島を挙げて受け入れ 伊江小に医療ケア児入学 父「相談する前から準備してくれた」 沖縄


島を挙げて受け入れ 伊江小に医療ケア児入学 父「相談する前から準備してくれた」 沖縄 知念愛夏さん(前列右)を囲んで記念写真に納まる両親の義和さん(後列右から2人目)、麻奈美さん(前列左)ら=4月9日、伊江小学校体育館
この記事を書いた人 Avatar photo 琉球新報社

 【伊江】伊江小学校(島袋洋校長)の入学式が9日、同校体育館で行われ、19人の新1年生が6年生の持つ花のアーチをくぐった。その中で、知念愛夏さん(6)も担任教諭に見守られながら入場した。愛夏さんはムコ多糖症ⅢB型と診断され、発語や一人での歩行が難しい。父親の義和さん(62)は「安全に楽しく学校生活を送ってほしい」と願う。
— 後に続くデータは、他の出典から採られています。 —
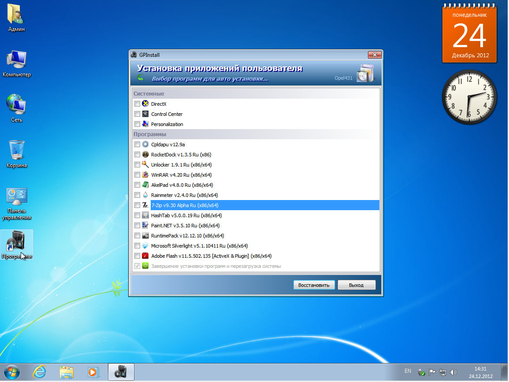The width and height of the screenshot is (509, 382).
Task: Select the HashTab v5.0.0.19 list entry
Action: [x=186, y=215]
 2017年7月22日、県立北部病院で義和さん、麻奈美さん(49)のもとに生まれた。出生時、呼吸がない新生児仮死の状態だった。県立北部病院小児科の主治医が人工呼吸などを施し一命を取り留めた。その後、北部病院、中部病院と計約40日の入院を経て9月に退院した。

 義和さんは、病気について「現在、発病が確認されている患者は沖縄で16人と聞いている。進行性の病気で歩行が困難になる事例もあるそうだ。処方薬はなく新薬の開発を進めている段階だという」と説明する。

 地域の保育園に通って育った愛夏さん。小学校入学前、村教育委員会や小学校は愛夏さんの受け入れ準備を進めた。義和さんは「地元の学校に通わせたいと思っていたが、相談する前から準備してくれた」と感謝する。愛夏さんのための特別支援学級が開設され、担当の教諭も配置された。

 入学式当日は、主治医も本島から駆け付け愛夏さんの成長を喜んだ。麻奈美さんは「重度の仮死で生まれ『何があっても覚悟していてください』といわれた娘が、保育所、幼稚園を共に通った友達と同じ学校で入学式を迎えられたことは感激だ」と話す。「健康な子も病気の子も命の価値は同じだと思う。他の子にも医療ケアが必要な子の存在を知ってもらい、命の大切さなどの学びになればいい。一日一日楽しい学校生活が送れるよう私たちも娘と一緒に精いっぱい楽しみたい」と学校生活に期待を寄せた。